Gold at its peak, leverage at a record: a double warning signal for Bitcoin
Financial markets are sending several alarming signals that directly affect the cryptocurrency sector as well. On one hand, we are witnessing a clear overheating in the gold market — a traditional safe-haven asset. On the other hand, leveraged trading volume in the US has reached historic highs. This combination creates an extremely fragile environment for all risk assets, including Bitcoin (BTC).
An analysis of the current situation shows that markets are heavily overloaded with bullish bets, while safe-haven instruments are losing their usual support. In this configuration, any shift in sentiment could trigger a chain reaction, the consequences of which could be quite painful.
Gold: From Safe Haven to Speculative Instrument
January and February of this year were likely a unique opportunity to lock in profits on gold. After a correction of approximately 30% from the all-time high of around $5,500 per ounce, the precious metal could have bounced off the round support near $4,000. However, the overall picture indicates that gold is overheated.
A key indicator — gold's 180-day volatility — is trading at a premium of roughly 2.3 times the volatility of the S&P 500 index for the first time since 2007. This shift has transformed the precious metal from a quiet haven into a highly speculative asset. The last time such an anomaly occurred, it preceded the Great Recession and exposed the abnormally low volatility of the stock market.
When the price of gold peaked in February, it was at a 40-year high relative to its 60-month moving average and a basket of US government bonds. Meanwhile, most central banks had already shifted to a rate-hiking cycle. The rise in yields on 30-year US government bonds to nearly 5.2% in May — a high since 2007 — creates a serious obstacle for non-yielding assets and puts gold at a distinct disadvantage compared to stocks.
Record Leverage: A Market on Fragile Ground
The alarming backdrop is compounded by data on leveraged speculation in US markets. Assets under management for US leveraged and inverse ETFs have reached a record $208 billion. However, accounting for double and triple leverage, the real volume of positions exceeds $460 billion. Since the beginning of April, this figure has grown by roughly $200 billion. The lion's share comes from triple-leveraged funds ($320 billion), followed by double-leveraged funds ($171 billion).
Positioning has become extremely one-sided: inverse funds, which profit from declines, account for only $27 billion. For comparison, during the 2022 bear market, the total exposure of such funds was just a fraction of current levels.
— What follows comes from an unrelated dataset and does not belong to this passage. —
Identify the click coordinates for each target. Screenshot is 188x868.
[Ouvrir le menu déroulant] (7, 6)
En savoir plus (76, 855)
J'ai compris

The leverage embedded in US markets has never been this extreme.
Cryptalist Analytical Conclusion: For Bitcoin, this signal is twofold. On one hand, if overheated markets with record leverage turn downward, BTC, as a risk asset, will come under a wave of forced selling alongside stocks. On the other hand, if faith in gold as a safe haven falters, some capital will sooner or later begin to seek a new refuge. And that is when Bitcoin, with its "digital gold" narrative, could capture this demand. However, in the short term, the combination of overheated gold and excessive leverage creates a more bearish scenario for BTC.